### Fragmento del texto

##########

Inservible farmacopea

El virus nos ha pillado casi sin saber nada sobre él, como los matasanos de la Edad Media y del Renacimiento

Tenía mi padre en su consulta -que era al tiempo templo médico y confesionario- entre los retratos de Cajal y Marañón -el uno con su sempiterno microscopio y el otro ojeando con atención un libro-una serie de láminas, litografías y grabados, que representaban momentos estelares de la historia de la Medicina. Entre ellos siempre me inquietó una de estas estampas, la de Paulus Furst, realizada en 1656, que representaba la figura de un médico con el atuendo propio de los tales, en el tiempo de una de las oleadas de la peste negra o peste bubónica que, desde el siglo XIII hasta el XVIII aparecía intermitente en Europa.

##########

### Descripción del ejercicio
Continúa el texto sobre la estampa del médico en tiempos de la peste a partir de su última frase. Estos datos vienen de otra fuente.

[Entradas guardadas]
##########

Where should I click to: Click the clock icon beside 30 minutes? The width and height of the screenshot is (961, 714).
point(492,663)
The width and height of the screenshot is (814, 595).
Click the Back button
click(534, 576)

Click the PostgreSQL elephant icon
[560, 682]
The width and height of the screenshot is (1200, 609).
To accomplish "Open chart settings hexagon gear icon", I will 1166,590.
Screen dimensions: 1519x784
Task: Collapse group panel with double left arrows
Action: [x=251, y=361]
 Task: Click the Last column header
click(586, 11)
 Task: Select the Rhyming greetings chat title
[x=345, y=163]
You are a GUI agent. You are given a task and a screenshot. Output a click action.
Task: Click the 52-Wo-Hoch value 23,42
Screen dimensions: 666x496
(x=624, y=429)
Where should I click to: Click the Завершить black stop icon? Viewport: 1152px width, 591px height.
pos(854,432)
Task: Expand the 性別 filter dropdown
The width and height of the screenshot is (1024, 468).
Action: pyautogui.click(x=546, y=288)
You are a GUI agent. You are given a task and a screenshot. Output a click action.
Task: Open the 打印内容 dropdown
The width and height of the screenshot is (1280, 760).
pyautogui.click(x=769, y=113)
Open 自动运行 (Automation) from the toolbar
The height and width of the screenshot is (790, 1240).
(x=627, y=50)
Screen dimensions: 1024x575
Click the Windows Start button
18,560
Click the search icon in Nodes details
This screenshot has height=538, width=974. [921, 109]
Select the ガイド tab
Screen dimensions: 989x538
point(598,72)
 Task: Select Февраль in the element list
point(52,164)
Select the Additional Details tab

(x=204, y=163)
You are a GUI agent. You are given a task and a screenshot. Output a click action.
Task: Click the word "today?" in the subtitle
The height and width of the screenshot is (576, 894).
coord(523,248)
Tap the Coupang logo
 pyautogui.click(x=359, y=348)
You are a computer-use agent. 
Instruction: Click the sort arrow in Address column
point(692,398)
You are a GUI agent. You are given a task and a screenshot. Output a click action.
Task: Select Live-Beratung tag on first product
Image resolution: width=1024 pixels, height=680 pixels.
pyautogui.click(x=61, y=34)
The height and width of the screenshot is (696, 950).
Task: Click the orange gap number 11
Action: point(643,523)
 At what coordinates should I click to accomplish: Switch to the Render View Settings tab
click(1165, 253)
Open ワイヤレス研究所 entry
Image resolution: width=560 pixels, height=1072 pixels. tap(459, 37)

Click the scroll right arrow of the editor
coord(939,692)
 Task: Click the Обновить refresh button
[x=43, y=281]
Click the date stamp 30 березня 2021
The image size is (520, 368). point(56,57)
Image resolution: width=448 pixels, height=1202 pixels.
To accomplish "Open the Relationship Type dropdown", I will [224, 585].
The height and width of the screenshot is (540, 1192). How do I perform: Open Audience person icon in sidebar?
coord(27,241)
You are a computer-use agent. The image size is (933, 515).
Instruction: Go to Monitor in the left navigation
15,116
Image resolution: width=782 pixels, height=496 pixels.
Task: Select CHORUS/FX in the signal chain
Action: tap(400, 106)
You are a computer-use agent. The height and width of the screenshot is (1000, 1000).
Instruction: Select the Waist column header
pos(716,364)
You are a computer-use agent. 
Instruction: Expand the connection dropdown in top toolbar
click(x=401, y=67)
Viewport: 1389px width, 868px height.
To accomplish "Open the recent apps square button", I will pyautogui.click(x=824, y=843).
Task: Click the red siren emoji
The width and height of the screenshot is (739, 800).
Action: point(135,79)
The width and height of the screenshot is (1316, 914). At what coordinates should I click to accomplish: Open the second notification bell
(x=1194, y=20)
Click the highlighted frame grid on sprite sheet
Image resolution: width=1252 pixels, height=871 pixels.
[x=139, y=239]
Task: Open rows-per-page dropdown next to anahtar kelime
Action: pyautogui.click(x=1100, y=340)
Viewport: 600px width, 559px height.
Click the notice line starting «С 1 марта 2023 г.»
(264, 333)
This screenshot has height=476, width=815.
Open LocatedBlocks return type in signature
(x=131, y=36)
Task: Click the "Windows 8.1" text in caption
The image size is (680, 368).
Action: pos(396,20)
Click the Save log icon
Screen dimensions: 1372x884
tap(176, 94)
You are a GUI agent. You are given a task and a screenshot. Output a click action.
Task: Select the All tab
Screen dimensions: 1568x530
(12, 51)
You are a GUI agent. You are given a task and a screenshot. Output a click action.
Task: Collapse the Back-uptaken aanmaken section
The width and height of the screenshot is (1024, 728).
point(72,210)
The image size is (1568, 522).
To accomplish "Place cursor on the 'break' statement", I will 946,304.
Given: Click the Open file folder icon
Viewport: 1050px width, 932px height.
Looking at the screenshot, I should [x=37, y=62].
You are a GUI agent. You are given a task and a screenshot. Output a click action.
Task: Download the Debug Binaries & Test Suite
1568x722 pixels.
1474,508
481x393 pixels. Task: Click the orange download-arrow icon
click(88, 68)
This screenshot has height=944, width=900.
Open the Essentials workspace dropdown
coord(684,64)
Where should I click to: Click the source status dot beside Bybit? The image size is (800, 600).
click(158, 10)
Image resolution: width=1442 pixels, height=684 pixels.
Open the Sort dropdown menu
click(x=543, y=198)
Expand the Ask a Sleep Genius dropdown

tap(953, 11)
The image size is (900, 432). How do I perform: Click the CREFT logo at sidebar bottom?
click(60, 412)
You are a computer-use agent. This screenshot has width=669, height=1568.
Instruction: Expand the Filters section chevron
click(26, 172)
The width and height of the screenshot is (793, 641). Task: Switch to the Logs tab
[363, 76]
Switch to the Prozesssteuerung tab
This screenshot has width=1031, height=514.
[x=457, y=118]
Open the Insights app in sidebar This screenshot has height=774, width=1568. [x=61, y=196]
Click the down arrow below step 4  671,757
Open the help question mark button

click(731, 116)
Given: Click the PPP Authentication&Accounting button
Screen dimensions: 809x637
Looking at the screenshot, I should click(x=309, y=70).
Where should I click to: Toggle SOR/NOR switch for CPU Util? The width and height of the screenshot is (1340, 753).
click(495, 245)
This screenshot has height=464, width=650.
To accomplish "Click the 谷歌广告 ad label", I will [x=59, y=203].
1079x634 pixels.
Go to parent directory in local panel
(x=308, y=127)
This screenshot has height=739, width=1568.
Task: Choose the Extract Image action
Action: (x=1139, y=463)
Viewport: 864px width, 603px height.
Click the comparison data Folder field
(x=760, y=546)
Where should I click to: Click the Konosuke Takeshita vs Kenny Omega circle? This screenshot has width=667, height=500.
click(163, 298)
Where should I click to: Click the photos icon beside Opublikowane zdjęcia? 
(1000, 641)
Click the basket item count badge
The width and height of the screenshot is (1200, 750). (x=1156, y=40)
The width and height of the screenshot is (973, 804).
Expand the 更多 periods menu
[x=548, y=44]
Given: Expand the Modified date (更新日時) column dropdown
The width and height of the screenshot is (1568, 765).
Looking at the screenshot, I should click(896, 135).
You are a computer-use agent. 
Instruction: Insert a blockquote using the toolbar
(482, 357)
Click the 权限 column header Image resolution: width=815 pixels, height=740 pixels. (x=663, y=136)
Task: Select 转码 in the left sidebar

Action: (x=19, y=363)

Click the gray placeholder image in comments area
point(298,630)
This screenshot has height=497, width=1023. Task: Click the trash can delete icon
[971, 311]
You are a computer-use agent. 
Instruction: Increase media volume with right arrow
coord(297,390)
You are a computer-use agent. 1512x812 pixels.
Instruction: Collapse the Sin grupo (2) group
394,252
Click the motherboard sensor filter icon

##########

### Resultado esperado
Me contaba mi padre que la túnica talar que presentaba el galeno de marras se solía impregnar de cera, se cubría el rostro con una máscara picuda con anteojos y con apariencia de ave, la que se llenaba de hierbas aromáticas, con las que creían inmunizarse, se cubría luego de sombrero aplastado y amplio de ala y calzaba guantes de piel, sujetando, autoritario, una vara de arbusto en una de las manos, la que utilizaba, al parecer, para palpar a los pacientes manteniéndolos a prudente distancia. La estampa era casi aterradora y un servidor llegaba a figurarse la entrada de semejante espanto por la puerta de la alcoba en la que yaciese el pobre paciente que, si no llegaba a morir -lo que siempre sucedía- por la enfermedad pandémica de las bubas malignas, habría de sucumbir, sin remedio posible, por el pavor y sobresalto que causaba la presencia del pretendido científico hipocrático que, en la cruda realidad, muy poco, si es que era algo, llegaba a saber de la terrible y mortífera pestilencia.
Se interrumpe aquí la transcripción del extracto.